Into a world of Pong clones rolled a pair of tanks, firing artillery shells that rocked the arcade game world. Atari’s Tank – produced under pseudo-subsidiary Kee Games in 1974 – marked another small revolution in the ongoing history of the video arcade, but most importantly for gamers, it was a blast to play.
The concept was as old as tank warfare itself: Two tanks – one black, one white – rolled and turned around a maze of obstacles and land mines, trying to shell each other and not be shelled themselves.
What made Tank so revolutionary was the fact that the tanks actually looked pretty much like tanks.
Thanks to the pioneering use of a ROM (Read-Only Memory) chip to store the game’s graphics, the two overhead-view tanks held much more detail than the simple bars and balls of a Pong game.

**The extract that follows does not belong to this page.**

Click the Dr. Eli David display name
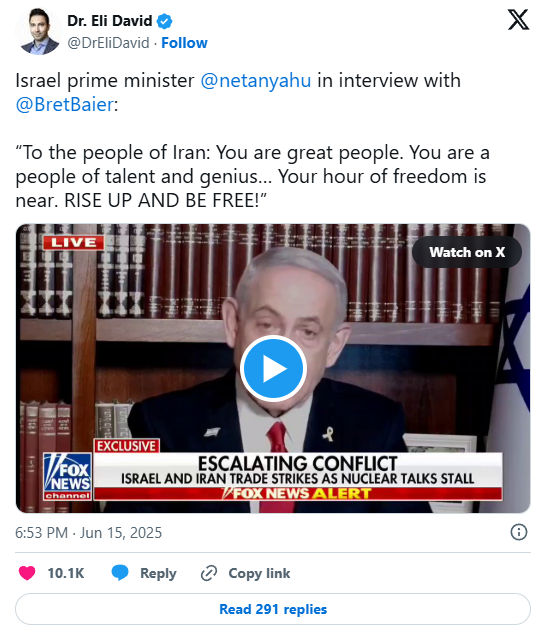The height and width of the screenshot is (632, 546). [110, 21]
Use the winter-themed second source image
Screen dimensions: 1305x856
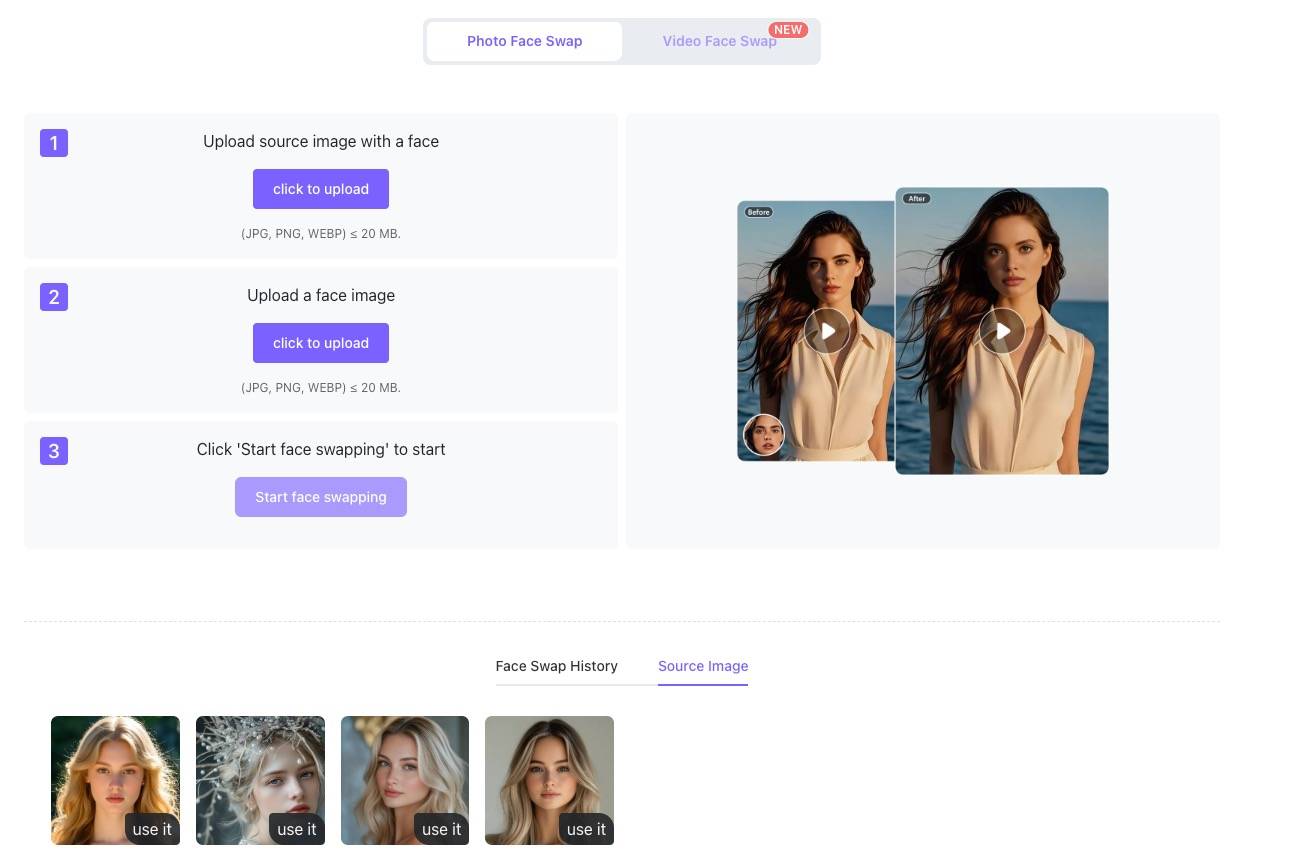coord(296,829)
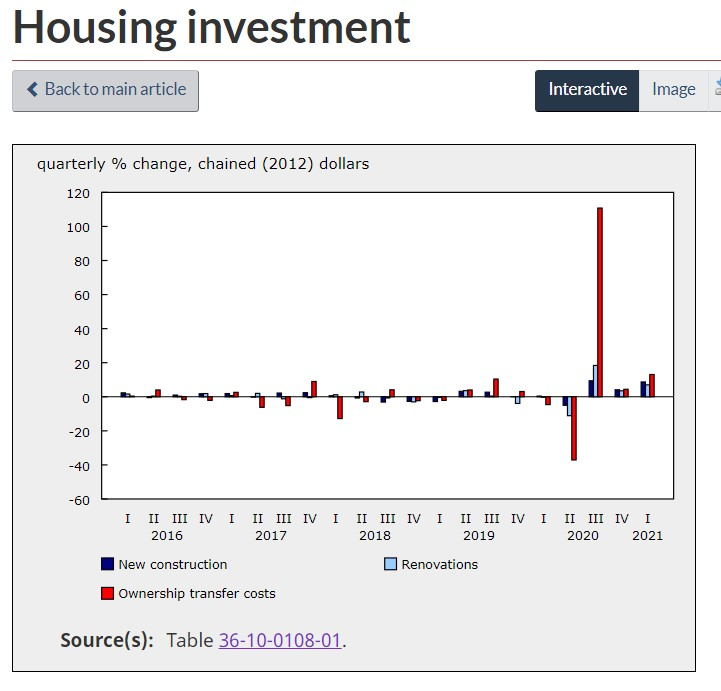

Tank also sported a pair of realistic controls. Twin up-and-down joysticks, two for each player, allowed tank drivers to roll forward and backwards or pivot in place.
Using the sticks, players manoeuvred into position, trying to get a shot off at their human opponent (one-player action wasn’t available yet).
The game was timed, with points awarded either for blowing up the other tank or watching your opponent foolishly roll across a landmine.
With its advanced graphics, unique controls and realistic sound effects (treads rolling, bombs bursting, etc), Tank was another arcade smash for Atari.
The company released three sequels over the next four years – Tank II in 1975, the 8-player colour game Tank 8 in 1976, and 1978’s Ultra Tank. The latter game finally allowed one player to take on a computer-controlled opponent, adding a few player-customisable options as well (no barriers or mines, rebounding shells, guided shells, and/or invisible tanks).
Even those who missed the original Tank in arcades got a chance to sample its wartime pleasures, thanks to the Atari 2600’s most common title, Combat.